Tabulati telefonici: il diritto di accesso del cliente

Il gestore telefonico è tenuto a consegnare al cliente i suoi tabulati telefonici, pena una pesante sanzione come quella che il Garante della privacy ha elevato a Tim, per un ammontare di 150mila euro: a darne notizia la stessa Autorità per la protezione dei dati personali nella newsletter del 3 dicembre 2021.

Un utente chiede invano di acquisire i suoi tabulati per difendersi in un processo

Un abbonato, intestatario di due utenze di cui una in uso ad un’altra persona, aveva chiesto all’azienda l’accesso ai propri tabulati telefonici per potersi difendere in sede penale: più precisamente, egli intendeva raccogliere informazioni da produrre in un processo a sostegno della propria difesa, volta a dimostrare l’estraneità ai fatti che gli venivano contestati.

Non avendo ricevuto riscontro alcuno alle sue reiterate richieste da parte della società, il cliente si era quindi rivolto al Garante per ricevere i tabulati in tempo utile per l’udienza del procedimento penale in questione.

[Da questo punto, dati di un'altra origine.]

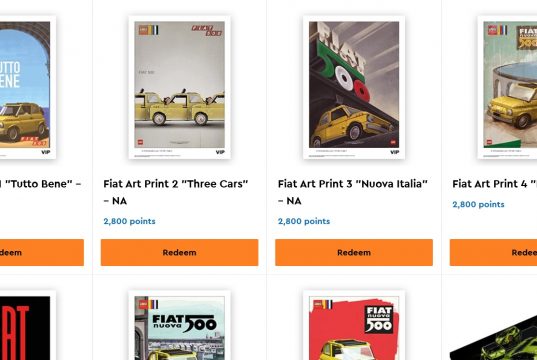Open the Nuova Italia poster thumbnail
The height and width of the screenshot is (360, 537).
click(354, 87)
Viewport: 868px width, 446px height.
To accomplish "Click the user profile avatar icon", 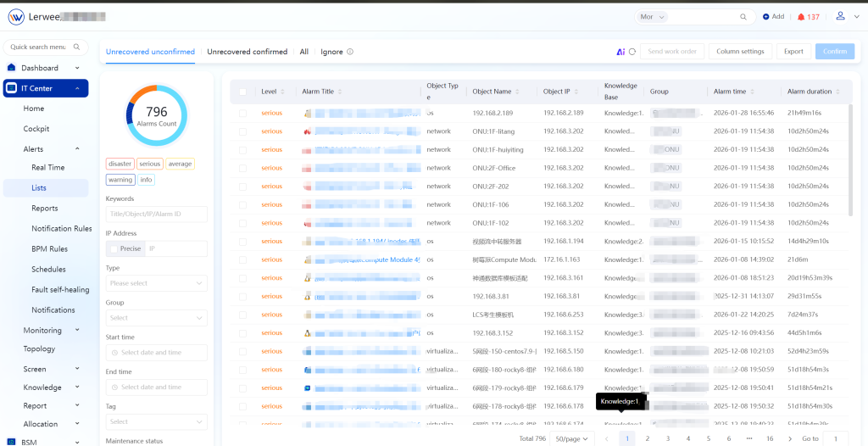I will (x=840, y=16).

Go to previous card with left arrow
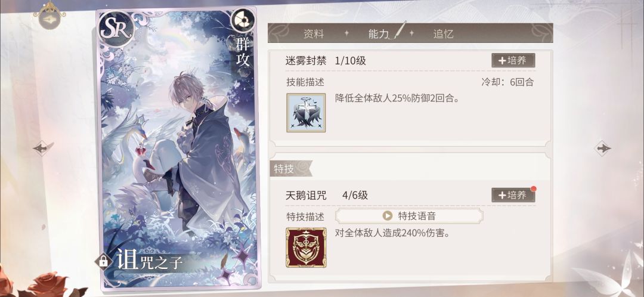(x=43, y=148)
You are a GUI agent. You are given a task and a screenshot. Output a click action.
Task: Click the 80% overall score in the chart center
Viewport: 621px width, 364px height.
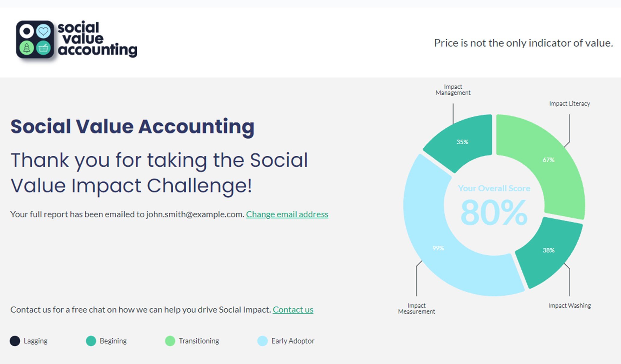click(x=494, y=212)
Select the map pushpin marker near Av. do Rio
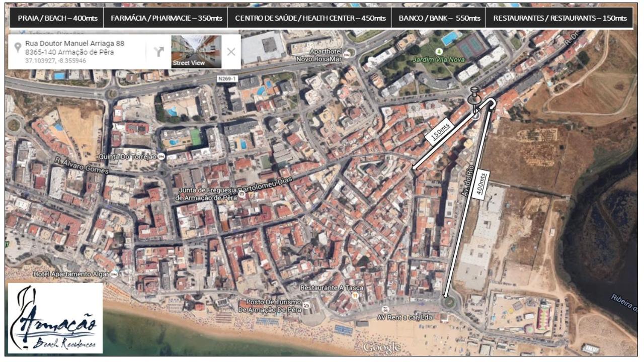Viewport: 644px width, 362px height. tap(474, 100)
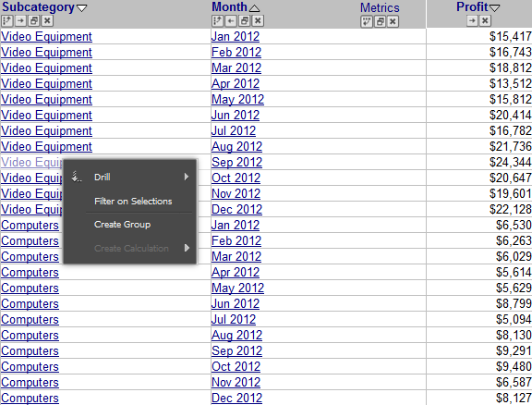The height and width of the screenshot is (405, 532).
Task: Open the first Video Equipment link (Jan 2012 row)
Action: point(46,36)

Il Garante respingendo le giustificazioni presentate da Tim, con un provvedimento urgente, aveva dichiarato illecita la condotta della società e le aveva ingiunto di soddisfare le richieste dell’utente, riservandosi anche l’applicazione di una sanzione pecuniaria, che poi è stata effettivamente comminata.

 

Il Garante per la privacy sanziona il gestore per aver negato al cliente il diritto di accesso ai propri dati

Nel provvedimento sanzionatorio l’Autorità ha affermato che i problemi tecnici lamentati da Tim nella gestione delle istanze dell’abbonato e del suo avvocato non potevano riflettersi negativamente sul diritto di accesso e sull’effettivo controllo e disponibilità dei propri dati riconosciuti dal Regolamento dell’Unione europea, tanto più in una sede delicata come quella del processo penale. Così come gli asseriti tentativi di contatto telefonico e l’invio di una mail ordinaria da parte di Tim per chiedere l’integrazione dell’istanza, peraltro a quasi venti giorni dal suo ricevimento, non potevano rappresentare una condotta idonea sempre ai sensi del Regolamento.

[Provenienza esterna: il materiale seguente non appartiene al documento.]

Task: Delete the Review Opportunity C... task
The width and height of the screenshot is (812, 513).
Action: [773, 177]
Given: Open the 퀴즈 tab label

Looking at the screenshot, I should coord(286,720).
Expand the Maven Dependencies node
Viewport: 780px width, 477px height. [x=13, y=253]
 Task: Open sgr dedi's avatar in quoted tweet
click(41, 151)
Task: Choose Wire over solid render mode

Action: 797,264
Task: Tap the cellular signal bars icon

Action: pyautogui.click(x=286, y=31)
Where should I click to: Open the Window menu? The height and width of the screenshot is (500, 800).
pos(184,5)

La normativa europea parla chiaro

In base alla normativa europea infatti il titolare del trattamento deve agevolare l’esercizio dei diritti dell’interessato, e fornire riscontro senza ingiustificato ritardo, e comunque non oltre un mese dal ricevimento della richiesta. Il Garante ha peraltro evidenziato che la compagnia telefonica non può sindacare nel merito la strategia difensiva dell’imputato che abbia richiesto i dati di traffico.

Violato anche l’esercizio del diritto di difesa

Nel determinare l’ammontare della sanzione e la pubblicazione del provvedimento l’Autorità ha tenuto in particolare conto la condotta gravemente negligente del gestore per aver trascurato il riscontro a ripetute istanze chiare e motivate e per aver ostacolato l’agevole esercizio del diritto di accesso da parte dell’interessato e di conseguenza il pieno esercizio del suo diritto di difesa, oltre che di alcune recenti analoghe violazioni da parte della stessa Tim.